В общем, так накрутила себя, что и уснуть больше не удалось. И вставать не хотелось, ворочалась в напряжении с боку на бок, пока не зазвенело внутри злое отчаяние. Потом услышала, как заиграла музыка в комнате Антона, как он прошлепал босыми ногами сначала в туалет, потом в ванную… Затем с кем-то по телефону поговорил, коротко, деловито — «да», «нет», «конечно», понял». С кем это он, интересно, в такую рань? И вообще — надо бы встать, завтрак ему приготовить… С этой мыслью и задремала вдруг, поплыла по волнам короткого сна. Очнулась от запаха подгорающих гренков из кухни…
Соскочила с постели, накинула на себя халат, путаясь в рукавах.
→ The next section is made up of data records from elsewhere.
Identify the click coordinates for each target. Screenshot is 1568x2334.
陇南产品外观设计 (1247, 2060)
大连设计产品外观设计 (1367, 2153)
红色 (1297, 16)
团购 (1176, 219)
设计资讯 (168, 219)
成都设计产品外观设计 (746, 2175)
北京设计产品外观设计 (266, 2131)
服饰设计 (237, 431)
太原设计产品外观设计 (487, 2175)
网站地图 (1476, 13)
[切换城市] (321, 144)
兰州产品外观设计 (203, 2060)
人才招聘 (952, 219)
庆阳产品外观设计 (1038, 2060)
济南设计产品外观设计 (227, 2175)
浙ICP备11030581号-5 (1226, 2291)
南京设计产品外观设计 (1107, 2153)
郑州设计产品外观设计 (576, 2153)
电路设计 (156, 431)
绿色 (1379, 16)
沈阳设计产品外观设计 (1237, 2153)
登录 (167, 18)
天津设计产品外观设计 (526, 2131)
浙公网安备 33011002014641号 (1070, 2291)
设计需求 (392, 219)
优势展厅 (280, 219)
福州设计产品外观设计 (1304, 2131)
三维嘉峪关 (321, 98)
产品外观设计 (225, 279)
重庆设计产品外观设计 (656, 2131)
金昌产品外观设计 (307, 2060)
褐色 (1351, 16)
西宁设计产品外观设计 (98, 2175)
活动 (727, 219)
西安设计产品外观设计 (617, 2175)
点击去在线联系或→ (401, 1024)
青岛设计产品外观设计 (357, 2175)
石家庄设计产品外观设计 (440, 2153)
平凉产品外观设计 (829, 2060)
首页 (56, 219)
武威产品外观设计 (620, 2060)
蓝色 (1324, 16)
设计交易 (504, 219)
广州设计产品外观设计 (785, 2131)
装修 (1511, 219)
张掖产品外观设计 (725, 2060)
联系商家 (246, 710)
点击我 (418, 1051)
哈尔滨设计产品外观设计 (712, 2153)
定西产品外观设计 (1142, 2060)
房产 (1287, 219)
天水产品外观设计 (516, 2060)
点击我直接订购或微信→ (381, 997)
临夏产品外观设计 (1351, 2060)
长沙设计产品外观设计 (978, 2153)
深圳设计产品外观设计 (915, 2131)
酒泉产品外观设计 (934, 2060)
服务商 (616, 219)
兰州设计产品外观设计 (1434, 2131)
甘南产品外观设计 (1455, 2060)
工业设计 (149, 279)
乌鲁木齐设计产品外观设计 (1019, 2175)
Так и вышла к нему на кухню, неся в себе готовенькую, с пылу с жару, утреннюю неврастению.
— Доброе утро, Антон! Ты что тут делаешь, на всю квартиру горелым пахнет!
Еще не успев оглянуться, уже втянул голову в плечи, напрягся спиной. Потом медленно повернул голову от плиты:
— Вот, гренки на завтрак хотел сделать…
— Да. Гренки — это хорошо. Я, кстати, давно у тебя не спрашивала — как в институте дела?
— Да все нормально, мам.
— Долгов по зачетам нет?
— Да откуда? Еще и самих зачетов нет, они ж в декабре будут…
— Ладно, понятно. А кто это тебе звонил с утра? Твоя Петренко, что ли?
— Это отец звонил, мам.
— Отец?! И часто ты с ним по утрам созваниваешься?
— Нет, не часто. Просто они сегодня на другую съемную квартиру переезжают, вот и просил помочь. А что, нельзя?
— А ты не груби мне, это во-первых! А во-вторых — когда это ты собрался ему помогать? Во время лекций, что ли?
— Нет. Они вечером переезжают, после пяти.
— А чего это вдруг они переезжают?
— Так понятно, чего… Таня вот-вот родит, хозяева съехать попросили, им жильцов с маленьким ребенком не надо.
— А ты, значит, ее Таней называешь, да?
— А как мне ее называть, если она — Таня?
Что-то уж совсем обидное услышалось в его нахальном ответе, будто по лицу хлестнул. Не понимает, как матери тяжело, не понимает!
— Ага. Таня, значит. Она Таня, а мать — сволочь приставучая, так?
— Мам, перестань…
— Нет, вот объясни мне, я, дура, не понимаю… Зачем ты вообще там все время пасешься? Ты не понимаешь, что своим присутствием не даешь отцу новые отношения строить? Думаешь, этой Тане приятно каждый раз тебя лицезреть, красавца такого? А ну, отойди…
Отодвинула его от плиты, ловко сняла со сковородки в тарелку гренки. Так и есть, с той стороны подгорели… Зацепила ногтями пару особо обгоревших, наклонилась, бросила в мусорное ведро.
— Садись, я тебе чаю налью… Ничего не можешь самостоятельно сделать…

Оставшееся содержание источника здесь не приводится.